• [Problem description]: Rewrite the part of the records that opens with the line containing "The width and height of the screenshot is (151, 127)." and closes with the line containing "point(229,221)", swapping "outgoing" for "incoming" and keeping everything else the same. Give back only those lines.

▼

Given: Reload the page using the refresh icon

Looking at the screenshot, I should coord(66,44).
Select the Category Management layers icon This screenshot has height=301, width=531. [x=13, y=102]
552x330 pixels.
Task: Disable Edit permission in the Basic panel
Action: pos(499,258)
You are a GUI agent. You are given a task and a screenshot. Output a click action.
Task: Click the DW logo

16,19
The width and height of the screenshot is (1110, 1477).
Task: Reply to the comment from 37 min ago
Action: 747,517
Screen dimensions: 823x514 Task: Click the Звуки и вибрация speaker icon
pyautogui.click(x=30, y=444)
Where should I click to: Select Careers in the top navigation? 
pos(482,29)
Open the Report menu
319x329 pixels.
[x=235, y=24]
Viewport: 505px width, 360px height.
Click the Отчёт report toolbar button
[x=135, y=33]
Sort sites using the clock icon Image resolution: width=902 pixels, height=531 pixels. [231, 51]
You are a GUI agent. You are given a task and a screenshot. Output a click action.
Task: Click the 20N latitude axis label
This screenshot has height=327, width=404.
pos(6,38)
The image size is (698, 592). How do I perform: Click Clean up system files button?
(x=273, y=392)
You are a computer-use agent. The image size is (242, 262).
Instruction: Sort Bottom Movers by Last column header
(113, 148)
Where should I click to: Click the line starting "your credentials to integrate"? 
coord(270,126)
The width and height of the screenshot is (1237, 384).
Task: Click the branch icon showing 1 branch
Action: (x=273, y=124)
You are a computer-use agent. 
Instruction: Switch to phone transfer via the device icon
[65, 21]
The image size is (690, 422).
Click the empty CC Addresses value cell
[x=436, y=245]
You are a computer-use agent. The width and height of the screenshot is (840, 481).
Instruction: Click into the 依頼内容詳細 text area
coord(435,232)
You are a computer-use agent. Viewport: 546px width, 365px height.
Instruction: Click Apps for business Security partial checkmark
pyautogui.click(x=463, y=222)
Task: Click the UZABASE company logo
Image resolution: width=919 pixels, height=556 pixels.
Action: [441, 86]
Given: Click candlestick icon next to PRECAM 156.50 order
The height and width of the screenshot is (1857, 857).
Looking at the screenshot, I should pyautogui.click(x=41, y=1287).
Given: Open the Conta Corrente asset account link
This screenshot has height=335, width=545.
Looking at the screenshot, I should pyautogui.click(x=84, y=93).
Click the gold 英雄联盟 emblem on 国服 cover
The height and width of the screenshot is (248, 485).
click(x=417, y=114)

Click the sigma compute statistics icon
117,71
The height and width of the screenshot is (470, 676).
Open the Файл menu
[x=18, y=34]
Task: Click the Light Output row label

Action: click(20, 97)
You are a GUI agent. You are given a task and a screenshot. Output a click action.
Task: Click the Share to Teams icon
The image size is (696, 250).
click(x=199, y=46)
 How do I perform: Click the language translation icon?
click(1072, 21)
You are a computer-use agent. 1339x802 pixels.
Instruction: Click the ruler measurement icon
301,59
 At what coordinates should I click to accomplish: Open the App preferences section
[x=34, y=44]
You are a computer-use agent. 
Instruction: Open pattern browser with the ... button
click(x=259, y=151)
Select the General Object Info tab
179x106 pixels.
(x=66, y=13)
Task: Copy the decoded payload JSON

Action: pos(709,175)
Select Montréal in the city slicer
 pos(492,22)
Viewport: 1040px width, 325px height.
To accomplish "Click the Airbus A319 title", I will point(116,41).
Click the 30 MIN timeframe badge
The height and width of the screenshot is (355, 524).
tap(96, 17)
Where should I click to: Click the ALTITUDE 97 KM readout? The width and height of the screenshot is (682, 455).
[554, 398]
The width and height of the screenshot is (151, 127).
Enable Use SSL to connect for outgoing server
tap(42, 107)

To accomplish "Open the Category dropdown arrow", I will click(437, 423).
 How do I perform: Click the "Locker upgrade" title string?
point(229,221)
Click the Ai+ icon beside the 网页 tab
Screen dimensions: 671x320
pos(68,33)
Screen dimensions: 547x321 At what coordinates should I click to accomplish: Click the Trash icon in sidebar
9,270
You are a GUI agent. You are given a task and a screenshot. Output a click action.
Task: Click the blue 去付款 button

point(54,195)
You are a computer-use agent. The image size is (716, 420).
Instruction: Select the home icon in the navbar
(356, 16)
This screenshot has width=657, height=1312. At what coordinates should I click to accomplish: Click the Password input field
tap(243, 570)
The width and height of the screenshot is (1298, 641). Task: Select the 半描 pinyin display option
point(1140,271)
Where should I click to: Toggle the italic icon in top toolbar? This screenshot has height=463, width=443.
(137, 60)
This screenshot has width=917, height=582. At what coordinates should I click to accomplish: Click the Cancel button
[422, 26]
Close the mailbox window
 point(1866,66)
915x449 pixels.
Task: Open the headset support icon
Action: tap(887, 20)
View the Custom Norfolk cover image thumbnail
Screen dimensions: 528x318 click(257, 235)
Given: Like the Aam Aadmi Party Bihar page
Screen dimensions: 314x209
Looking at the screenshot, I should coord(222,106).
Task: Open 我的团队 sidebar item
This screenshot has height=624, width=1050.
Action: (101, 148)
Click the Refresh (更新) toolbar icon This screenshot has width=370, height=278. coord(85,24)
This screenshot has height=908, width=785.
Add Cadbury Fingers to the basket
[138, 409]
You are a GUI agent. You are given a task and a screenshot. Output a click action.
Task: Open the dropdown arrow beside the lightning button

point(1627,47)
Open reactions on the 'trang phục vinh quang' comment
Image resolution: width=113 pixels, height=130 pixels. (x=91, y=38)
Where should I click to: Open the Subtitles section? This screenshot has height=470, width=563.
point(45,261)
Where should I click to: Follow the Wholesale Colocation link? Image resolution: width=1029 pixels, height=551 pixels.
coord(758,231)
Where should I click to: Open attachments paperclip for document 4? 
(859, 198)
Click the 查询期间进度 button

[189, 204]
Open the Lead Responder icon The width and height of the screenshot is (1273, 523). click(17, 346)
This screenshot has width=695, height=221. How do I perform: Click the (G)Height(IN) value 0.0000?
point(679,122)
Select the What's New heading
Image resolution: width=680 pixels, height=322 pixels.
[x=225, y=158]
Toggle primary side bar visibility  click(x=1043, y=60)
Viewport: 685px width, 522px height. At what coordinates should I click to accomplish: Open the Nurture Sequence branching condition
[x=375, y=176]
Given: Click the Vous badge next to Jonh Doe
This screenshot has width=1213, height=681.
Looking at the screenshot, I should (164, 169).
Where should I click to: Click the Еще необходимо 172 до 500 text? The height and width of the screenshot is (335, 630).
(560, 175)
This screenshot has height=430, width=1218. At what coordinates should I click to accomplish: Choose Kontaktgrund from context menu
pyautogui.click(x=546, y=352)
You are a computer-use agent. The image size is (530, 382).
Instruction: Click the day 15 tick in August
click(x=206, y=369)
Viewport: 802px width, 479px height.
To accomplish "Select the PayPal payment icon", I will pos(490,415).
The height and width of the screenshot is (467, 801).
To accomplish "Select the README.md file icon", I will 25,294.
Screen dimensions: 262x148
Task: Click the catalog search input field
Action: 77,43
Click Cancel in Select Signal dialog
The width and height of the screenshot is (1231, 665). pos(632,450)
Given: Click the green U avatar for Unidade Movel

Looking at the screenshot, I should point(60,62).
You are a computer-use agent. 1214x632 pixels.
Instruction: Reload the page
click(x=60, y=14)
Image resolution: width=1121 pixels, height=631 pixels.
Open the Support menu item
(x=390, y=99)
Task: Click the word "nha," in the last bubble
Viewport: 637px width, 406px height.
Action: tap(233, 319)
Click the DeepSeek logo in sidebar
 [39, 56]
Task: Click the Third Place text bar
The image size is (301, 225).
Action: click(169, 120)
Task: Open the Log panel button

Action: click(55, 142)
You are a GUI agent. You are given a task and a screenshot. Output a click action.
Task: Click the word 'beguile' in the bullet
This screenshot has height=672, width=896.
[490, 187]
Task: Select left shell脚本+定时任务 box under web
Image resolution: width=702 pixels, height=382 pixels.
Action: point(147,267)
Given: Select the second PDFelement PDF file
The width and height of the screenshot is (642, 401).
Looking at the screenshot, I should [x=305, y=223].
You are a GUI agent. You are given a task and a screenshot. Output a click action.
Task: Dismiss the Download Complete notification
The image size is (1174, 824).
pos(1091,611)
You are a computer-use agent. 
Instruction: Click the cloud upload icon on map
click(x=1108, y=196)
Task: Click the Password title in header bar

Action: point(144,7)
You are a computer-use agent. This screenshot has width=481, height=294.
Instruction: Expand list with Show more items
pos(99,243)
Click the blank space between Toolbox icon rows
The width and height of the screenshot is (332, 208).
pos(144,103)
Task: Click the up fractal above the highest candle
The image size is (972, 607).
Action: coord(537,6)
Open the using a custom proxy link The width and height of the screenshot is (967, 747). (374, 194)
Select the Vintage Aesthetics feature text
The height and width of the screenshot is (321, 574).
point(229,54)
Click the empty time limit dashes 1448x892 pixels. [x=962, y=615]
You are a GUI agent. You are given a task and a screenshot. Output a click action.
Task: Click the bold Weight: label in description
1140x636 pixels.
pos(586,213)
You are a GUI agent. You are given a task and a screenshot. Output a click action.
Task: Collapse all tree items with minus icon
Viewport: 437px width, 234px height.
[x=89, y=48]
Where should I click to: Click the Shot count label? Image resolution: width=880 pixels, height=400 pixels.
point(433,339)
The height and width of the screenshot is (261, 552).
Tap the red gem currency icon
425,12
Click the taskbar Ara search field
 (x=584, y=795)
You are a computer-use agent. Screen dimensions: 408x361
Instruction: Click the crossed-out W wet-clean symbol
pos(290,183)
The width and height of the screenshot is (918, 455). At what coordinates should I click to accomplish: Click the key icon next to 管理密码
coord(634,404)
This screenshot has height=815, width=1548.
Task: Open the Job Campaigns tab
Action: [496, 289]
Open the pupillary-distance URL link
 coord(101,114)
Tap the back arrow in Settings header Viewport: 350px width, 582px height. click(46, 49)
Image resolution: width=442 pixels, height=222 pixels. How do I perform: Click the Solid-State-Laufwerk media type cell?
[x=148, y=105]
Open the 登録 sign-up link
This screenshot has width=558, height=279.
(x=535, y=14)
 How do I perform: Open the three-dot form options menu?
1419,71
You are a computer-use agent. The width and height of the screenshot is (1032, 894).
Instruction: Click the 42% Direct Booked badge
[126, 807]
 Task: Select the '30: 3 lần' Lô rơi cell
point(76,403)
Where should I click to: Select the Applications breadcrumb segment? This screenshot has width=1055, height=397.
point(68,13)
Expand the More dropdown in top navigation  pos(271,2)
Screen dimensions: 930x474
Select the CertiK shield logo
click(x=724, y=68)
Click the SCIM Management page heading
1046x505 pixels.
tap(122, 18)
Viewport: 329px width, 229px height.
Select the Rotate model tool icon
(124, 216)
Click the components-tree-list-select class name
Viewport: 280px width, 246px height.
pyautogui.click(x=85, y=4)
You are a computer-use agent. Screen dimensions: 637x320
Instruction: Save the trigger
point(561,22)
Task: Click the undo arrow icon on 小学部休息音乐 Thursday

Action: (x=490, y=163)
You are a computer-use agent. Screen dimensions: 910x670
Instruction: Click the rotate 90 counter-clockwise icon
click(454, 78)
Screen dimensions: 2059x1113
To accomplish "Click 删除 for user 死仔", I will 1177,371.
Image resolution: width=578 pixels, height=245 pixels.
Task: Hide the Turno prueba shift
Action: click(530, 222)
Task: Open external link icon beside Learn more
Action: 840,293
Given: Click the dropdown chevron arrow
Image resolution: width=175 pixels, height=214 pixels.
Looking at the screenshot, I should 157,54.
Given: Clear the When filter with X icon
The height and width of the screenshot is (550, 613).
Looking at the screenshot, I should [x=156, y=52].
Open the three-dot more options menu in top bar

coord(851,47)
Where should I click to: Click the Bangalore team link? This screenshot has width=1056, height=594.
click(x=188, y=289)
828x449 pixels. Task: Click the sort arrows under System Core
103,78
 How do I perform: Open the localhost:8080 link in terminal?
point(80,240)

▲

• [Finished exercise]:
The width and height of the screenshot is (151, 127).
Enable Use SSL to connect for incoming server
tap(42, 107)

To accomplish "Open the Category dropdown arrow", I will click(437, 423).
 How do I perform: Click the "Locker upgrade" title string?
point(229,221)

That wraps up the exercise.